Labour Leave’s John Mills reports for CIB on the Labour Party Conference. Is the Labour Party in danger of becoming the ‘Remain Party’?
Perhaps the most crucial issue for the Labour Party at the moment is its attitude to Brexit, as was evident at its recent Annual Conference.
The problem can be simply stated. Probably 90% of the delegates at the Conference were Remain supporters, most of whom, while cheering on Sir Kier Starmer, would like the UK to stay in the EU. Not far short of this percentage of Labour MPs are Remain orientated as well. This enthusiasm for the EU is not, however, reflected to anything like the same extent among Labour voters.
Of the 9.3m people who voted Labour in the 2015 general election, polls indicate that almost 3.5m voted Leave in 2016. This had a lot to do with the fact that almost 70% of the seats held at the time by Labour had Leave majorities.
The risks of Labour alienating these Labour leaning Leave voters were amply demonstrated again in the 2017 election. Although the vote for Labour rose by about 4m compared to 2015, increasing from 29% to 40% of the votes cast, Labour only gained four more seats while 130 Labour held constituencies had swings away from Labour to other parties. Remain votes piled up in London and other university cities, such as Canterbury, but drifted away in Wales, the Midlands and the North of England where Labour holds marginal seats crucial for the Party if it is ever to become the government again.
The key lesson for Labour to learn from these figures is that for it to become the Remain party is fraught with problems. This prospect may keep Conference delegates happy, but it risks Labour haemorrhaging votes in key areas of the country which it needs to win. This is why Labour Leave and others campaigned before and during the Conference for Labour not to commit itself to a Remain leaning second referendum.
We in Labour Leave are evidently not the only people who are aware of the dangers of Labour adopting too Europhile a stance. The Labour leadership is clearly conscious of the risks that this entails, which is why, in the end, the line was held. Labour is committed to keeping all options open, but not to campaigning for Remain.

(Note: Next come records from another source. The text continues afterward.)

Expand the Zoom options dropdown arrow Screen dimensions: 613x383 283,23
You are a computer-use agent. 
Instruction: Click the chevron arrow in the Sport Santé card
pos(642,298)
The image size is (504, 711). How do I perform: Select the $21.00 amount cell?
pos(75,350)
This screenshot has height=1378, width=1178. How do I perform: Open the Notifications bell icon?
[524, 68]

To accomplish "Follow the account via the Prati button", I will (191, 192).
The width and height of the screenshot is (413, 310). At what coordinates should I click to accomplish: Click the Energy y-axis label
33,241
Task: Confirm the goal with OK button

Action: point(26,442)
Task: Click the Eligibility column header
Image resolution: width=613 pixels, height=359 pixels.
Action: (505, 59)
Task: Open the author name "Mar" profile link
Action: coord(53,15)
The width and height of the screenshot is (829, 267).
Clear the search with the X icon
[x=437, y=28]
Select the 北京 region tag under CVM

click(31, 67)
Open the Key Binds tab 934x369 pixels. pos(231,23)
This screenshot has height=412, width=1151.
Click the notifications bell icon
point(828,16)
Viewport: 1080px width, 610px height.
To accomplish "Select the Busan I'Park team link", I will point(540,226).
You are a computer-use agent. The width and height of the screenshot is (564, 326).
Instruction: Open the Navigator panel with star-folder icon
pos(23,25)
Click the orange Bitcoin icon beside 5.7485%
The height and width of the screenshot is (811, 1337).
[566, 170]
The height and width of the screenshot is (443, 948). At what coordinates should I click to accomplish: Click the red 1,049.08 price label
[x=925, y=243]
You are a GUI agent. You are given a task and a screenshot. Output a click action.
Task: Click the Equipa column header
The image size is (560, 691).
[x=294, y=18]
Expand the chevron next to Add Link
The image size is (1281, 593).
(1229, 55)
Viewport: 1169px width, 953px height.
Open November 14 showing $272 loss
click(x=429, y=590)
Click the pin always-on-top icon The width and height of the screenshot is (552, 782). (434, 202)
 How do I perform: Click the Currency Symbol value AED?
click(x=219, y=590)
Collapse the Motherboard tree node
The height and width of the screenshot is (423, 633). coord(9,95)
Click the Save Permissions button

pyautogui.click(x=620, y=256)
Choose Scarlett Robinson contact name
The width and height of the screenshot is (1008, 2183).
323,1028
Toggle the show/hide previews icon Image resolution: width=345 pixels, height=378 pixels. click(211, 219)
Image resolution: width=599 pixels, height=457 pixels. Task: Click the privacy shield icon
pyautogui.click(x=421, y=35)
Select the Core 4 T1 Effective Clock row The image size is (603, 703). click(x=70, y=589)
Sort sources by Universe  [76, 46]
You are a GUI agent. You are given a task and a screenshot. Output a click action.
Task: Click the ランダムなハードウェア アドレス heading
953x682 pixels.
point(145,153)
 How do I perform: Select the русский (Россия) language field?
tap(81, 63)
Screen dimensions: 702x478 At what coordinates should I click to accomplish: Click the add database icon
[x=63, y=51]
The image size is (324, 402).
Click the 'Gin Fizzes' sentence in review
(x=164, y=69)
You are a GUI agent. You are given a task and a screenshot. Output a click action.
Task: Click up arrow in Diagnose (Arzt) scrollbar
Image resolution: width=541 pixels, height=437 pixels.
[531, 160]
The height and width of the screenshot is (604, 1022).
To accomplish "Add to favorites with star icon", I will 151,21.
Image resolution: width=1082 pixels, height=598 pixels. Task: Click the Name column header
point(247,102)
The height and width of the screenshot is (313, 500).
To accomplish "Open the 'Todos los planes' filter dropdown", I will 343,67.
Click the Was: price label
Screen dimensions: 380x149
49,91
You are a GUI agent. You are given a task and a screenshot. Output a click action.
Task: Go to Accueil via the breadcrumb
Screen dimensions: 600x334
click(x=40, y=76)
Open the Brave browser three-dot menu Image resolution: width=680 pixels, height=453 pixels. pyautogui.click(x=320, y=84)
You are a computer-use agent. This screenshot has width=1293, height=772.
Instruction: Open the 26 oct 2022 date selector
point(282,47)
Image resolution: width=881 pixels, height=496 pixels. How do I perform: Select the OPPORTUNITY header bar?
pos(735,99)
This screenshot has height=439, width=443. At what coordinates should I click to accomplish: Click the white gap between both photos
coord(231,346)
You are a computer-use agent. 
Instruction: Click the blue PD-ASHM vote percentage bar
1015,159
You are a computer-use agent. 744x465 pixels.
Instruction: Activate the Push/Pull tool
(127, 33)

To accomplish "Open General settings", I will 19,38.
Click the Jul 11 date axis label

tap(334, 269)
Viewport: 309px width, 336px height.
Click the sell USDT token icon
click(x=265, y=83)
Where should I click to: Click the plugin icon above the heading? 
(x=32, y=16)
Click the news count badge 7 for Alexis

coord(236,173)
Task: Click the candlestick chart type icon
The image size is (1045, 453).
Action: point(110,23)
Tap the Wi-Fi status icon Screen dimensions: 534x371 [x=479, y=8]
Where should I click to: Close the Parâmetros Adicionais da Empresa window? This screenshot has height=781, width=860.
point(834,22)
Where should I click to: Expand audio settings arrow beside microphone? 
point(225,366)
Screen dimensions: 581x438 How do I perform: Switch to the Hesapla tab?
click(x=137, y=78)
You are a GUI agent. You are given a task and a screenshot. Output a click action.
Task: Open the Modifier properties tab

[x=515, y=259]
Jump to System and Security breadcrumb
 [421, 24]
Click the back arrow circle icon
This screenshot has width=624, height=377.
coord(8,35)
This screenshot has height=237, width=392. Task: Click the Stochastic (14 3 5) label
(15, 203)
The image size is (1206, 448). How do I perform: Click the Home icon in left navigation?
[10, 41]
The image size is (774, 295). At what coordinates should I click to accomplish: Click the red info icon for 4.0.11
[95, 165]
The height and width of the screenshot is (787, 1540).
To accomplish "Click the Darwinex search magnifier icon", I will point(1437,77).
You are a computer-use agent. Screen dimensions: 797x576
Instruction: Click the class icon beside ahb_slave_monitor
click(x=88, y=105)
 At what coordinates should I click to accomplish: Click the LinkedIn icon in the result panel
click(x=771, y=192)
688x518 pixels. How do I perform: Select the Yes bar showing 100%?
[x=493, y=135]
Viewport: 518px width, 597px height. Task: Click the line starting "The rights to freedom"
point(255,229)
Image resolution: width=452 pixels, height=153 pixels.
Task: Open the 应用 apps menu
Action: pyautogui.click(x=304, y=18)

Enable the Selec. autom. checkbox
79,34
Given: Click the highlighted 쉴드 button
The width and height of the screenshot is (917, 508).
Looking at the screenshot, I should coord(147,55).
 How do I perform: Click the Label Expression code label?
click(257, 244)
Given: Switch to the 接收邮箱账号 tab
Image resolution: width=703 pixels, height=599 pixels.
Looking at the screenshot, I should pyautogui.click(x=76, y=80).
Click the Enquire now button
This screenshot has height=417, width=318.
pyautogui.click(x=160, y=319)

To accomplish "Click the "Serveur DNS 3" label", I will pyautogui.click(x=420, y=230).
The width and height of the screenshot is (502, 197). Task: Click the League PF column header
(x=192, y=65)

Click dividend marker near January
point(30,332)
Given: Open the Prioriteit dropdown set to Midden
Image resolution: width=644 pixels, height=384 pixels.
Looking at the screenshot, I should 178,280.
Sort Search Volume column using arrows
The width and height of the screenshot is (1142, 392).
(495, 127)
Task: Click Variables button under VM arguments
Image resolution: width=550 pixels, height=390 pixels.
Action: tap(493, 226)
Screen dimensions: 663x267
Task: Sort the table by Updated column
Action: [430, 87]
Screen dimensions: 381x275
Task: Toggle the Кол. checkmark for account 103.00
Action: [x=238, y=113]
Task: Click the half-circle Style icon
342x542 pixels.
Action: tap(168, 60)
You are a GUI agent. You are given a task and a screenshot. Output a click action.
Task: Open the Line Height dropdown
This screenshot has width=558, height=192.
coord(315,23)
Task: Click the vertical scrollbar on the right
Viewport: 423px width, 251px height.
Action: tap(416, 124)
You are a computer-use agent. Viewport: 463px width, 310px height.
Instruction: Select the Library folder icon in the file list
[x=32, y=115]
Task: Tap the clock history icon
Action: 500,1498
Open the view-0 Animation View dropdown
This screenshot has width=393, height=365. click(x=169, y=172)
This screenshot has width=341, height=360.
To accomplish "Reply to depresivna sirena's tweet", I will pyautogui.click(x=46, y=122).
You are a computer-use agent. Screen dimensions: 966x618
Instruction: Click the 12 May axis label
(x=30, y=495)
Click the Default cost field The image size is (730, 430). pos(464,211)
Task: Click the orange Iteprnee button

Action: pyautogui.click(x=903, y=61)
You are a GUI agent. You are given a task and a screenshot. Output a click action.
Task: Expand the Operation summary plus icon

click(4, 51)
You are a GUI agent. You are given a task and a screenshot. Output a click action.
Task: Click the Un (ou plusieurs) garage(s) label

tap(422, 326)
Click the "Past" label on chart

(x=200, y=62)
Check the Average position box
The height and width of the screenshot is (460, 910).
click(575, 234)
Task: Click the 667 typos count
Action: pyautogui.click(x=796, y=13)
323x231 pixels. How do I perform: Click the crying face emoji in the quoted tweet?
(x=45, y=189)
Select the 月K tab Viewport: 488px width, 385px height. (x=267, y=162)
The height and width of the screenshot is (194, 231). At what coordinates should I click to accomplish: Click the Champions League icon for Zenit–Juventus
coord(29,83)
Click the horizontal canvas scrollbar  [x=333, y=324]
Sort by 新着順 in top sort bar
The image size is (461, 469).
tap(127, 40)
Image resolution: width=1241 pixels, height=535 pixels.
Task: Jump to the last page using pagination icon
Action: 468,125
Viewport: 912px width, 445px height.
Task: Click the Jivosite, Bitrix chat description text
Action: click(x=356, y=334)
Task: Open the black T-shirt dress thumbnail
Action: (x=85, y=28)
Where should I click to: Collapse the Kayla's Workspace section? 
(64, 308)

Of course, no-one knows how events ae going to pan out over the coming crucial months, running up to the end of March 2019, when we are due to leave the European Union. In the meantime, however, keeping the Labour Party aware of the dangers of committing itself to policies generally to do with the EU which may make look totally inappropriate when the time comes to implement them, must make sense. High on this list is committing the Party to supporting having a second referendum which the pubic do not want, which would be highly undemocratic, and which may turn out to be impractical for a variety of political, timing and administrative reasons, especially if it could not be held before the date when we leave the EU,
In the difficult months ahead, Labour needs to think a lot more strategically than just pandering to the Remain sentiments of the delegates who were at the Labour Party Conference.